The Buddha's Awakening

Having exhausted the ascetic practices, the Buddha sits down beneath the Bodhi tree and resolves not to get up until he has solved the problem of conditioning.

Overview: The Buddha's Awakening

In discovering the middle way, the Buddha realized that karmic conditioning is not a purely physical problem that can be resolved through physical practices. In fact, Siddhartha discovers that the problem of karmic conditioning is really much more about the mind. This leads him to the path of cultivating wisdom. 

One way of thinking about this is that mental conditioning—karma—is what drives us to act in the world. It causes us to seek things we believe will make us happy and avoid things that we find unpleasant or dangerous. In other words, how we interpret our experience drives our attempts to get what we want and avoid what we don't want. "If I could just have this, I'd be perfectly happy." "If I could just avoid this person, and never see them again I'd be happy—or at least less unhappy!" But, as it turns out, these interpretations are wrong.

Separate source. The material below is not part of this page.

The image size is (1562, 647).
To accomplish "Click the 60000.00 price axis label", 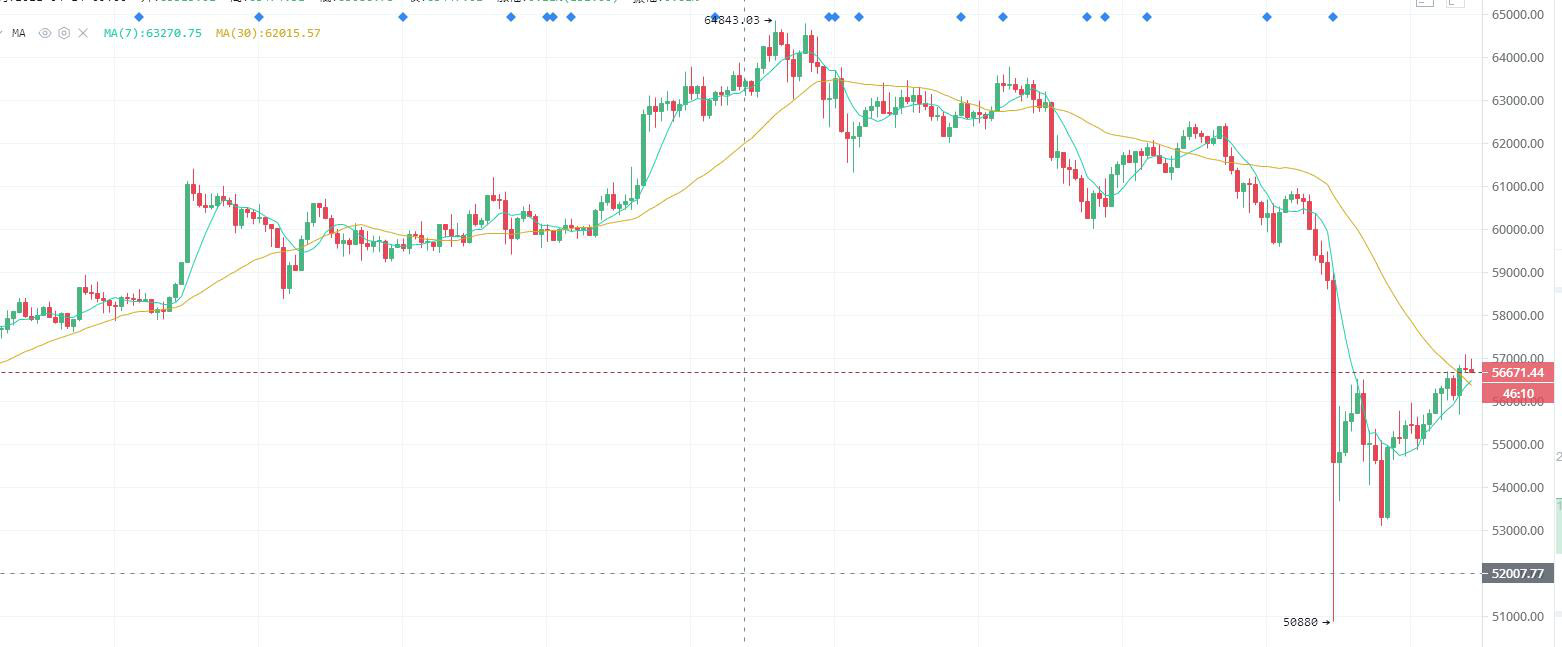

A mistaken need for ice cream

The idea—widespread in Siddhartha's time—is that objects are not able to make us happy, no matter how much we get or avoid, because we have a true, inner soul that is not of the nature to be satisfied by ice cream, for example. This soul, this atman, is transcendent—made from different stuff. This means that the urge to get ice cream is a confusion about what we really need. 

So Siddhartha begins pursuing the path of wisdom. He becomes interested in the true nature of this self that he is trying to make happy and to free from dissatisfaction. In doing so, he discovers something very different to what the spiritual thinkers of his time are proposing.

No self, no problem

Siddhartha does not find a spiritual essence that cannot be satisfied by material pleasures. Rather, as he meditates beneath the Bodhi tree, Siddhartha finds that the fundamental problem is this very idea of a spiritual essence, a core identity, an unchanging "me" that we need to make happy and protect from suffering. There isn't any transcendental, irreducible self... but we are also not nothing at all. Our true nature is between these extremes. It is this discovery that liberates Siddhartha from suffering and he becomes the Buddha: one who has awakened from confusion, one who has blossomed into full realization.